** begin **

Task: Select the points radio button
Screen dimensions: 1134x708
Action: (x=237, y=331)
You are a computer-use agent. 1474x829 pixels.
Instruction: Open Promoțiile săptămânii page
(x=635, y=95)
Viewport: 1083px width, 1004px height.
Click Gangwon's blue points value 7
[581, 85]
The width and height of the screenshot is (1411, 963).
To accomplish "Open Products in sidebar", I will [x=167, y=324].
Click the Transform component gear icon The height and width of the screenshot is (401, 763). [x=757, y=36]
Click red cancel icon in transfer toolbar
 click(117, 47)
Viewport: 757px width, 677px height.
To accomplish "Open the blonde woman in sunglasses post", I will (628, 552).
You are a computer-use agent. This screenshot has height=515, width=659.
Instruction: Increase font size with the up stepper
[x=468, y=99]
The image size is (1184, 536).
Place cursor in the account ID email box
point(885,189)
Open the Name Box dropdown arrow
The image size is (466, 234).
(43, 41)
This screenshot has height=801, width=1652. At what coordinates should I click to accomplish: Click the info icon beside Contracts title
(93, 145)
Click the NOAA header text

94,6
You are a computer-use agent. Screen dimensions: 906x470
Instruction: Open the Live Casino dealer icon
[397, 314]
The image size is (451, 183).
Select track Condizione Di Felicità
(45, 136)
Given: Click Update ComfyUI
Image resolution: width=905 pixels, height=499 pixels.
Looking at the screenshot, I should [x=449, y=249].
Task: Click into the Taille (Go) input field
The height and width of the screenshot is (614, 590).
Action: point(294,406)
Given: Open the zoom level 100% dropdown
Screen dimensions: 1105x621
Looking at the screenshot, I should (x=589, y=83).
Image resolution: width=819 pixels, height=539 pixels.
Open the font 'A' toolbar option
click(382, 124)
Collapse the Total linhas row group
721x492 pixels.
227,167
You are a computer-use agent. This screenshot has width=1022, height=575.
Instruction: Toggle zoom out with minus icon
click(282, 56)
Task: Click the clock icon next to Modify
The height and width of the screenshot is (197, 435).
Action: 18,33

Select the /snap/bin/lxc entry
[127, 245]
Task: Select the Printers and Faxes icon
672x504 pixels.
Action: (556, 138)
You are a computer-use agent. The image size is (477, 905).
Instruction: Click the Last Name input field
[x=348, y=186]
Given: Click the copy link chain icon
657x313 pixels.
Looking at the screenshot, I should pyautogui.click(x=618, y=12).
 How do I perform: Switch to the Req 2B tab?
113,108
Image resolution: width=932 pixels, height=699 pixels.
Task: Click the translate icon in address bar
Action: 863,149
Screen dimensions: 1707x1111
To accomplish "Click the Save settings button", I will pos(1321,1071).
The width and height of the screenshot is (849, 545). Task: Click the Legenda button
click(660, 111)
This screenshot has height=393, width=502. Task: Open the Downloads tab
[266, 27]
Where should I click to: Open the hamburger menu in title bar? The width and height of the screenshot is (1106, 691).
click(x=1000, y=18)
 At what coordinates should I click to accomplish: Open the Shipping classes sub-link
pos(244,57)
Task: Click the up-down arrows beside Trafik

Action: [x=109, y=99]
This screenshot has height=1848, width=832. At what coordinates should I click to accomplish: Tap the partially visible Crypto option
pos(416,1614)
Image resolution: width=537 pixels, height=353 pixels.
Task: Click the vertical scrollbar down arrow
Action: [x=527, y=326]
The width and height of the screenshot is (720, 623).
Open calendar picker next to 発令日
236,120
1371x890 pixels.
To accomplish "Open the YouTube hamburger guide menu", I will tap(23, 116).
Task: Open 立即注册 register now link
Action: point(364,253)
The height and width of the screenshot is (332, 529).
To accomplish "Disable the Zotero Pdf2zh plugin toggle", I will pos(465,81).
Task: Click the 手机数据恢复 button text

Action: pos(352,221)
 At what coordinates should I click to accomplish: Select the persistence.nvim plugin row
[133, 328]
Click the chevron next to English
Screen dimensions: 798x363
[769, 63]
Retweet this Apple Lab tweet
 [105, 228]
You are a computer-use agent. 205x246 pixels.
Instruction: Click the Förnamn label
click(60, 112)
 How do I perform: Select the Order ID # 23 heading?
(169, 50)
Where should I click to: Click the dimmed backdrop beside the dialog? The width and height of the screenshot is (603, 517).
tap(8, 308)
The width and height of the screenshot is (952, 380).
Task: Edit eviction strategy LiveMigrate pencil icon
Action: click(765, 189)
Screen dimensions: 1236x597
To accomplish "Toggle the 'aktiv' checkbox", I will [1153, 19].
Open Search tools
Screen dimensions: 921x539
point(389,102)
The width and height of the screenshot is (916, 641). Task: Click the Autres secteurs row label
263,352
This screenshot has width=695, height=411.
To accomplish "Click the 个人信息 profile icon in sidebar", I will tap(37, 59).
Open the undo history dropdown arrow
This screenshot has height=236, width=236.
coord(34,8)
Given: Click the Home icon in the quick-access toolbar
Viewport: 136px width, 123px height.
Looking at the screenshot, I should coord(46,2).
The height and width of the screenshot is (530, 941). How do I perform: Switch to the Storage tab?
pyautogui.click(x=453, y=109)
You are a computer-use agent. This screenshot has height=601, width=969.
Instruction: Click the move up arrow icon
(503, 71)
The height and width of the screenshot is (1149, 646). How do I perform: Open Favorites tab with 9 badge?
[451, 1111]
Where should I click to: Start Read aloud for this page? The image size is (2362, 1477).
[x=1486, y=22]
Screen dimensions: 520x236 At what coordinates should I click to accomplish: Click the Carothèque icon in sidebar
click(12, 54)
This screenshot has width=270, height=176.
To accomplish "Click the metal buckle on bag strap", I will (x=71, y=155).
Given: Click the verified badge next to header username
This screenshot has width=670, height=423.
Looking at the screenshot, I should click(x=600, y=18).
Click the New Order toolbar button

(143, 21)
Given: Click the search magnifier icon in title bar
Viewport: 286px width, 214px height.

** end **

#### Stated problem:
Set out every line of the data above as a Markdown table with two columns, Row and Data line, numbering the rows in order and leaving out blank lines.

#### Exercise answer:
| Row | Data line |
|---|---|
| 1 | Task: Select the points radio button |
| 2 | Screen dimensions: 1134x708 |
| 3 | Action: (x=237, y=331) |
| 4 | You are a computer-use agent. 1474x829 pixels. |
| 5 | Instruction: Open Promoțiile săptămânii page |
| 6 | (x=635, y=95) |
| 7 | Viewport: 1083px width, 1004px height. |
| 8 | Click Gangwon's blue points value 7 |
| 9 | [581, 85] |
| 10 | The width and height of the screenshot is (1411, 963). |
| 11 | To accomplish "Open Products in sidebar", I will [x=167, y=324]. |
| 12 | Click the Transform component gear icon The height and width of the screenshot is (401, 763). [x=757, y=36] |
| 13 | Click red cancel icon in transfer toolbar |
| 14 |  click(117, 47) |
| 15 | Viewport: 757px width, 677px height. |
| 16 | To accomplish "Open the blonde woman in sunglasses post", I will (628, 552). |
| 17 | You are a computer-use agent. This screenshot has height=515, width=659. |
| 18 | Instruction: Increase font size with the up stepper |
| 19 | [x=468, y=99] |
| 20 | The image size is (1184, 536). |
| 21 | Place cursor in the account ID email box |
| 22 | point(885,189) |
| 23 | Open the Name Box dropdown arrow |
| 24 | The image size is (466, 234). |
| 25 | (43, 41) |
| 26 | This screenshot has height=801, width=1652. At what coordinates should I click to accomplish: Click the info icon beside Contracts title |
| 27 | (93, 145) |
| 28 | Click the NOAA header text |
| 29 | 94,6 |
| 30 | You are a computer-use agent. Screen dimensions: 906x470 |
| 31 | Instruction: Open the Live Casino dealer icon |
| 32 | [397, 314] |
| 33 | The image size is (451, 183). |
| 34 | Select track Condizione Di Felicità |
| 35 | (45, 136) |
| 36 | Given: Click Update ComfyUI |
| 37 | Image resolution: width=905 pixels, height=499 pixels. |
| 38 | Looking at the screenshot, I should [x=449, y=249]. |
| 39 | Task: Click into the Taille (Go) input field |
| 40 | The height and width of the screenshot is (614, 590). |
| 41 | Action: point(294,406) |
| 42 | Given: Open the zoom level 100% dropdown |
| 43 | Screen dimensions: 1105x621 |
| 44 | Looking at the screenshot, I should (x=589, y=83). |
| 45 | Image resolution: width=819 pixels, height=539 pixels. |
| 46 | Open the font 'A' toolbar option |
| 47 | click(382, 124) |
| 48 | Collapse the Total linhas row group |
| 49 | 721x492 pixels. |
| 50 | 227,167 |
| 51 | You are a computer-use agent. This screenshot has width=1022, height=575. |
| 52 | Instruction: Toggle zoom out with minus icon |
| 53 | click(282, 56) |
| 54 | Task: Click the clock icon next to Modify |
| 55 | The height and width of the screenshot is (197, 435). |
| 56 | Action: 18,33 |
| 57 | Select the /snap/bin/lxc entry |
| 58 | [127, 245] |
| 59 | Task: Select the Printers and Faxes icon |
| 60 | 672x504 pixels. |
| 61 | Action: (556, 138) |
| 62 | You are a computer-use agent. The image size is (477, 905). |
| 63 | Instruction: Click the Last Name input field |
| 64 | [x=348, y=186] |
| 65 | Given: Click the copy link chain icon |
| 66 | 657x313 pixels. |
| 67 | Looking at the screenshot, I should pyautogui.click(x=618, y=12). |
| 68 |  How do I perform: Switch to the Req 2B tab? |
| 69 | 113,108 |
| 70 | Image resolution: width=932 pixels, height=699 pixels. |
| 71 | Task: Click the translate icon in address bar |
| 72 | Action: 863,149 |
| 73 | Screen dimensions: 1707x1111 |
| 74 | To accomplish "Click the Save settings button", I will pos(1321,1071). |
| 75 | The width and height of the screenshot is (849, 545). Task: Click the Legenda button |
| 76 | click(660, 111) |
| 77 | This screenshot has height=393, width=502. Task: Open the Downloads tab |
| 78 | [266, 27] |
| 79 | Where should I click to: Open the hamburger menu in title bar? The width and height of the screenshot is (1106, 691). |
| 80 | click(x=1000, y=18) |
| 81 |  At what coordinates should I click to accomplish: Open the Shipping classes sub-link |
| 82 | pos(244,57) |
| 83 | Task: Click the up-down arrows beside Trafik |
| 84 | Action: [x=109, y=99] |
| 85 | This screenshot has height=1848, width=832. At what coordinates should I click to accomplish: Tap the partially visible Crypto option |
| 86 | pos(416,1614) |
| 87 | Image resolution: width=537 pixels, height=353 pixels. |
| 88 | Task: Click the vertical scrollbar down arrow |
| 89 | Action: [x=527, y=326] |
| 90 | The width and height of the screenshot is (720, 623). |
| 91 | Open calendar picker next to 発令日 |
| 92 | 236,120 |
| 93 | 1371x890 pixels. |
| 94 | To accomplish "Open the YouTube hamburger guide menu", I will tap(23, 116). |
| 95 | Task: Open 立即注册 register now link |
| 96 | Action: point(364,253) |
| 97 | The height and width of the screenshot is (332, 529). |
| 98 | To accomplish "Disable the Zotero Pdf2zh plugin toggle", I will pos(465,81). |
| 99 | Task: Click the 手机数据恢复 button text |
| 100 | Action: pos(352,221) |
| 101 |  At what coordinates should I click to accomplish: Select the persistence.nvim plugin row |
| 102 | [133, 328] |
| 103 | Click the chevron next to English |
| 104 | Screen dimensions: 798x363 |
| 105 | [769, 63] |
| 106 | Retweet this Apple Lab tweet |
| 107 |  [105, 228] |
| 108 | You are a computer-use agent. 205x246 pixels. |
| 109 | Instruction: Click the Förnamn label |
| 110 | click(60, 112) |
| 111 |  How do I perform: Select the Order ID # 23 heading? |
| 112 | (169, 50) |
| 113 | Where should I click to: Click the dimmed backdrop beside the dialog? The width and height of the screenshot is (603, 517). |
| 114 | tap(8, 308) |
| 115 | The width and height of the screenshot is (952, 380). |
| 116 | Task: Edit eviction strategy LiveMigrate pencil icon |
| 117 | Action: click(765, 189) |
| 118 | Screen dimensions: 1236x597 |
| 119 | To accomplish "Toggle the 'aktiv' checkbox", I will [1153, 19]. |
| 120 | Open Search tools |
| 121 | Screen dimensions: 921x539 |
| 122 | point(389,102) |
| 123 | The width and height of the screenshot is (916, 641). Task: Click the Autres secteurs row label |
| 124 | 263,352 |
| 125 | This screenshot has width=695, height=411. |
| 126 | To accomplish "Click the 个人信息 profile icon in sidebar", I will tap(37, 59). |
| 127 | Open the undo history dropdown arrow |
| 128 | This screenshot has height=236, width=236. |
| 129 | coord(34,8) |
| 130 | Given: Click the Home icon in the quick-access toolbar |
| 131 | Viewport: 136px width, 123px height. |
| 132 | Looking at the screenshot, I should coord(46,2). |
| 133 | The height and width of the screenshot is (530, 941). How do I perform: Switch to the Storage tab? |
| 134 | pyautogui.click(x=453, y=109) |
| 135 | You are a computer-use agent. This screenshot has height=601, width=969. |
| 136 | Instruction: Click the move up arrow icon |
| 137 | (503, 71) |
| 138 | The height and width of the screenshot is (1149, 646). How do I perform: Open Favorites tab with 9 badge? |
| 139 | [451, 1111] |
| 140 | Where should I click to: Start Read aloud for this page? The image size is (2362, 1477). |
| 141 | [x=1486, y=22] |
| 142 | Screen dimensions: 520x236 At what coordinates should I click to accomplish: Click the Carothèque icon in sidebar |
| 143 | click(12, 54) |
| 144 | This screenshot has width=270, height=176. |
| 145 | To accomplish "Click the metal buckle on bag strap", I will (x=71, y=155). |
| 146 | Given: Click the verified badge next to header username |
| 147 | This screenshot has width=670, height=423. |
| 148 | Looking at the screenshot, I should click(x=600, y=18). |
| 149 | Click the New Order toolbar button |
| 150 | (143, 21) |
| 151 | Given: Click the search magnifier icon in title bar |
| 152 | Viewport: 286px width, 214px height. |